Está claro, entonces, que en principio «democratización» no se refiere a la designación de los jueces conforme el sufragio popular, con los controles periódicos que esa expresión trae consigo. ¿Cómo pueden entonces las ciudadanas y los ciudadanos, así como los grupos sociales, incidir en la conformación de los modelos judiciales, en la determinación de sus prioridades y orientación, en la selección y control de sus funcionarios?

Una de las fórmulas posibles para lograr la adecuación democrática de tales poderes quizá consista en revelar los estrechos vínculos existentes entre el derecho aplicable y el poder, dejando entrever su no neutralidad y su intrínseca dimensión política. Reconocer que la ley no es en realidad igual para todos y que su aplicación dista de resultar imparcial. Que en muchos casos los jueces suelen ser obedientes custodios del orden establecido, aun cuando aquél contradiga de plano los mandatos constitucionales.

En ese sentido, cabría también visibilizar la existencia social de grupos históricamente vulnerables y postergados. Entre ellos, muchas minorías étnicas y sexuales, discapacitados, inmigrantes y en muchos casos también las mujeres, los ancianos y los menores de edad. Tal como lo plantea Roberto Gargarella, dichos grupos no solamente se ven frecuentemente exceptuados del debido trato que se merecen sino que, más grave aún, suelen ser objeto de riesgos y amenazas particulares capaces de menoscabar su ya debilitada integridad como sujetos de pleno derecho.

De modo que no resulta ingenuo preguntarnos en relación a cuáles son los cambios jurídicos necesarios para asegurarles un trato justo. Y, de modo más general, cómo hacer para que los sistemas judiciales resulten sensibles a las múltiples voces presentes en la sociedad de nuestros días.

Un pluralismo que se haga eco de dichas asimetrías fácticas en el ejercicio de los derechos y del poder lleva a postular el diseño de Consejos de la Magistratura que resulten suficientemente representativos de las particularidades de las sociedades actuales: heterogéneas, complejas, dilemáticas e integradas por individuos y grupos que, en ocasiones, poseen marcados disensos e intereses entre sí.

Un Consejo tal ya no debería ser el foro capaz de integrar a representantes de las mayorías, tal como sucede con los legisladores, y a mandatarios de los Colegios de Abogados, con sus muy puntuales intereses sectoriales, sino, en cambio, a un colectivo que también incluya a otros sujetos sociales.
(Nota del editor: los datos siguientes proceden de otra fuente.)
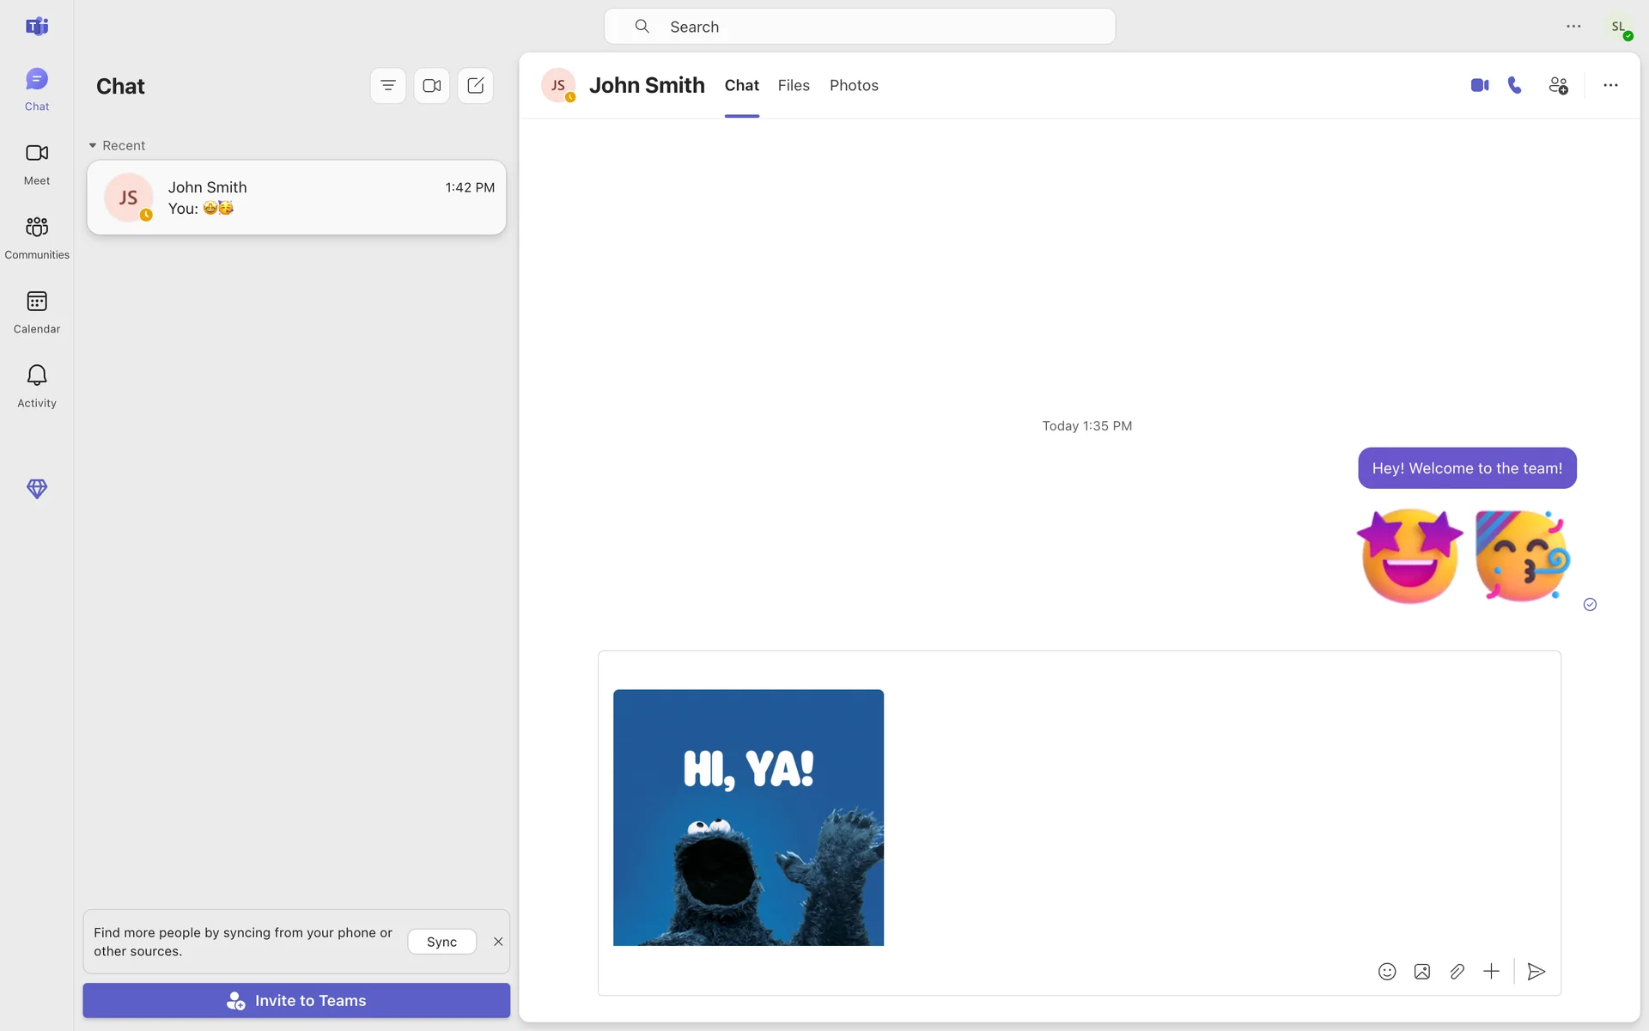Screen dimensions: 1649x1031
Task: Start a new chat with the compose icon
Action: tap(476, 86)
Así podría suceder con representantes de los trabajadores judiciales y sus sindicatos, con docentes de las universidades nacionales con desempeño en la región de que se trate, con los miembros rotativos de ONG e, incluso, con la representación de ciertas minorías legislativas y de sectores sociales tradicional e históricamente postergados, como podrían resultan los miembros de pueblos originarios.

Una integración que resulte coherente con la defensa de un pluralismo asimétrico y la protección de los derechos de los grupos más vulnerables de la sociedad, capaz de conceder voz y voto a quienes por motivos históricos y razones socio-económicas han venido careciendo de ellos.

En todo caso, la cuestión radica en verificar si, cuando de democratización en la arena judicial se trata, es posible ir más allá de la retórica y los buenos deseos. Si acaso las inercias que suelen adormecer a la burocracia del sector y la frecuente ausencia de un pensamiento crítico no complotan contra la necesidad de renovar nuestra cultura jurídica e institucional.